Kathy M. Newman, Radio Active: Advertising and Consumer Activism, 1935-1947.
Thursday, September 22 2005
Kathy M. Newman, Radio Active: Advertising and Consumer Activism, 1935-1947 (Berkeley: University of California Press 2004)
IT IS DIFFICULT to write about causes or movements that experience infrequent or limited success, but American author Kathy Newman has done so thoughtfully, producing a book that prompts us to qualify our understandings of both radio advertising and consumer activism. Radio Active argues that radio advertising unintentionally moved listeners to recognize that they possessed power as consumers. In that sense, as Sears Roebuck executive Arthur Price noted, radio advertising carried within it the "seed of its own destruction." (158) Clearly, that seed never fully germinated, for radio advertising was, of course, the very engine of radio's golden age in the United States, and it is still with us. Playing watchdog to it was a losing battle. Sponsors policed their own ad scripts lest they offend target audiences, but they relied upon the structure of the radio game to remain essentially unchanged--a commercial space with few regulations to protect consumers.

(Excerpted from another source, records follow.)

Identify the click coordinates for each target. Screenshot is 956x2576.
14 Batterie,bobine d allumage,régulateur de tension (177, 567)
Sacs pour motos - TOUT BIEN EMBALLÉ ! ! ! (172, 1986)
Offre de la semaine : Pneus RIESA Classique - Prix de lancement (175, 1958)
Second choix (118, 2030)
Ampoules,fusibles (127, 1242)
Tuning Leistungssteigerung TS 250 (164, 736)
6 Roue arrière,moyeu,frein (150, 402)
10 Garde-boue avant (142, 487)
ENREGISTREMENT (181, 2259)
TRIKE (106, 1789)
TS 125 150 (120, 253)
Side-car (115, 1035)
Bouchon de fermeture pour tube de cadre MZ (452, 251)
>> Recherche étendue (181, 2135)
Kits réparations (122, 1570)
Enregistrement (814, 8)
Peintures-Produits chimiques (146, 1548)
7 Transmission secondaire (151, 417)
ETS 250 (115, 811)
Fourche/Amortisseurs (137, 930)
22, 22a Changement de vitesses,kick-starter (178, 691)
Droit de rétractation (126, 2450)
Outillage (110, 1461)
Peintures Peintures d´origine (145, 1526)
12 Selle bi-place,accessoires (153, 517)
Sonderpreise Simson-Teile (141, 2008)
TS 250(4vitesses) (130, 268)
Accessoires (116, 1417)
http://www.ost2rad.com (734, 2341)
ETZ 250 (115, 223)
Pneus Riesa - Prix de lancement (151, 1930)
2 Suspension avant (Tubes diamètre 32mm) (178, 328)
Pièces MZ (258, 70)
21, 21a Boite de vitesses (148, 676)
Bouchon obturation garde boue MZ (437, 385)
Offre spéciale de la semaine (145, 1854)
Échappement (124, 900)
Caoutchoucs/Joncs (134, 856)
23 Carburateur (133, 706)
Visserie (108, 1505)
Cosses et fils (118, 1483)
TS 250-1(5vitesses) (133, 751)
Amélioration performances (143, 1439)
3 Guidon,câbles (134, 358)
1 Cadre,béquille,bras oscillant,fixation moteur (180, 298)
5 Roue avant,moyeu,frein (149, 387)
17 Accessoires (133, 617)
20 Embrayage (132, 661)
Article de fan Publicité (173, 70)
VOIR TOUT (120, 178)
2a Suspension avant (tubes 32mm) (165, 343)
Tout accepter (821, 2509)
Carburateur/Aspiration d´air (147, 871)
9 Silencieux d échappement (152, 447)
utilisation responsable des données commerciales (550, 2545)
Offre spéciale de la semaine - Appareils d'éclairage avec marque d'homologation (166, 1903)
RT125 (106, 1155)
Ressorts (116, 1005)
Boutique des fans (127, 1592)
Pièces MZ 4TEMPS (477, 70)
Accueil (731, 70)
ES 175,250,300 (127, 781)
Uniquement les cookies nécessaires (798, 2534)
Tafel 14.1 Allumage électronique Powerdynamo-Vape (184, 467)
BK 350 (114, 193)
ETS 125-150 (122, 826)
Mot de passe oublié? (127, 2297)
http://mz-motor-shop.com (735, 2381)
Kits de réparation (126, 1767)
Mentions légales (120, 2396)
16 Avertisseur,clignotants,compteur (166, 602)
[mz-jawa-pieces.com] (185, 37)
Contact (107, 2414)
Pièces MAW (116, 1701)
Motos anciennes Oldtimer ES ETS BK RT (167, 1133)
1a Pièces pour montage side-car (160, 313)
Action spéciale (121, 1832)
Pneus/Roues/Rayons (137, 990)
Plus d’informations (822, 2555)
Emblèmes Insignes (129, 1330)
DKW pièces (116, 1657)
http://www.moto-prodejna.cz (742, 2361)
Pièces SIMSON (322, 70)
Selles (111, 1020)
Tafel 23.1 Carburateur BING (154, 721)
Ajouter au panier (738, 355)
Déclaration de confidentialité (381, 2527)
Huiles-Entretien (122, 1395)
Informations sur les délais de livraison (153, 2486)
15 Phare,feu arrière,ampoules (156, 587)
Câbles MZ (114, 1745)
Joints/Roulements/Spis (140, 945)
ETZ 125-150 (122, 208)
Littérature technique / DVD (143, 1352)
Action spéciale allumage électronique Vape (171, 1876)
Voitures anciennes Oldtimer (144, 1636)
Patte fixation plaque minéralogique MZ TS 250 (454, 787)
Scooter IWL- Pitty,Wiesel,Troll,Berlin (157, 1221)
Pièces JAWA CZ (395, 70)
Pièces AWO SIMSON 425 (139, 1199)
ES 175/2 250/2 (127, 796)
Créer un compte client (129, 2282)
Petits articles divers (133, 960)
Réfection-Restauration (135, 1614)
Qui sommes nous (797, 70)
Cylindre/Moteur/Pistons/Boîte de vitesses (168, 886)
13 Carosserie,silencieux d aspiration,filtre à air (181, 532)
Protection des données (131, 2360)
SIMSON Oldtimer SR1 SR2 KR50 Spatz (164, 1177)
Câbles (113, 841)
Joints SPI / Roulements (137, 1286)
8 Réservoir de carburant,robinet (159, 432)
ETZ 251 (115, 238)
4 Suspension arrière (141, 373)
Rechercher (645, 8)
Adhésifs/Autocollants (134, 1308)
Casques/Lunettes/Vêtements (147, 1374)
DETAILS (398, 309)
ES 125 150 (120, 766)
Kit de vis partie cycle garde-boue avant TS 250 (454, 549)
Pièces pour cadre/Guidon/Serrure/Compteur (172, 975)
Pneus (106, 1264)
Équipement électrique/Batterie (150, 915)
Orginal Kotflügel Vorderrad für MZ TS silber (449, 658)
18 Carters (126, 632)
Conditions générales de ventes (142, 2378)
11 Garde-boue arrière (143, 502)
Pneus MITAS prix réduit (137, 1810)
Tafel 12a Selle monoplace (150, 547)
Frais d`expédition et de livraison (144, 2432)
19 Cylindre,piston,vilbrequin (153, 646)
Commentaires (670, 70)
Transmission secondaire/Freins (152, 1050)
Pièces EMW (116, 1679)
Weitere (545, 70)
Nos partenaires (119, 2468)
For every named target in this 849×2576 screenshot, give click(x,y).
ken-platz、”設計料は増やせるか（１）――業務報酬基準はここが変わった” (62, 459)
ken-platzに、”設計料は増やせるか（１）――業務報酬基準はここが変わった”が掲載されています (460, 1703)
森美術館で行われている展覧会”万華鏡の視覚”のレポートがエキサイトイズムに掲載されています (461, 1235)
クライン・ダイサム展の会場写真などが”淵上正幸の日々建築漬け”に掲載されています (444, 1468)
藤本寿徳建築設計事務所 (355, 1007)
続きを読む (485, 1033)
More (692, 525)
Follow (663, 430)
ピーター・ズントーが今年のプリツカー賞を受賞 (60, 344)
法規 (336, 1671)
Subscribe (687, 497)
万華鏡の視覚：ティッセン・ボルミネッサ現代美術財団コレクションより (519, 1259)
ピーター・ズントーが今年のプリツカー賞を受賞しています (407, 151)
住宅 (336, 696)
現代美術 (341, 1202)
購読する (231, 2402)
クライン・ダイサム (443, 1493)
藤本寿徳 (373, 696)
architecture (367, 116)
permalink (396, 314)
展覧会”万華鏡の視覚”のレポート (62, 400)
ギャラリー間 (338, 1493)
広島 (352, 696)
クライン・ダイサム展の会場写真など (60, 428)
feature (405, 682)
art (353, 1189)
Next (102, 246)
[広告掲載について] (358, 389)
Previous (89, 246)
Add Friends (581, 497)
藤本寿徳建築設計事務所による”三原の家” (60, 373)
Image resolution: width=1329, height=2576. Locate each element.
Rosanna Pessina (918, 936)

Newman begins by setting out her work's contributions, which she characterizes as "revisions of the consumer/producer dichotomy." (11) Complicating this task, she notes, is the 'production' of the audience on the part of the radio industry--particularly its advertisers and sponsors--an industry seeking to cultivate a close identification between a hit program and the sponsoring product. An unproblematic relationship between these elements meant a profitable advertising vehicle, but too heavy a hand, too repetitious a jingle, too biased a commentator would bring the threat of lower ratings or, in some more extreme cases, boycotts. The reaction to advertising also created its own intellectual and literary circles, peopled with advice-givers like Ruth Brindze and playwright and whistle-blower Peter Morell.
Consumption (and by implication strategic withdrawals of consumption like the boycott) is for Newman best understood as "a form of work." This holds together well, especially when Newman is discussing the consumption of the ordinary goods most frequently linked with some of the most popular programs (coffee, razor blades, cereal), as buying these goods was clearly part of the (unpaid) domestic labour that fell most often to women. In this sense, even consuming leisure (or products associated with leisure) falls under the category of work, a departure from a clearer work/leisure division drawn by historians such as Roy Rosenzweig and John Kasson. This is a strong departure, and the author might have spent more time early in the book qualifying this important theme.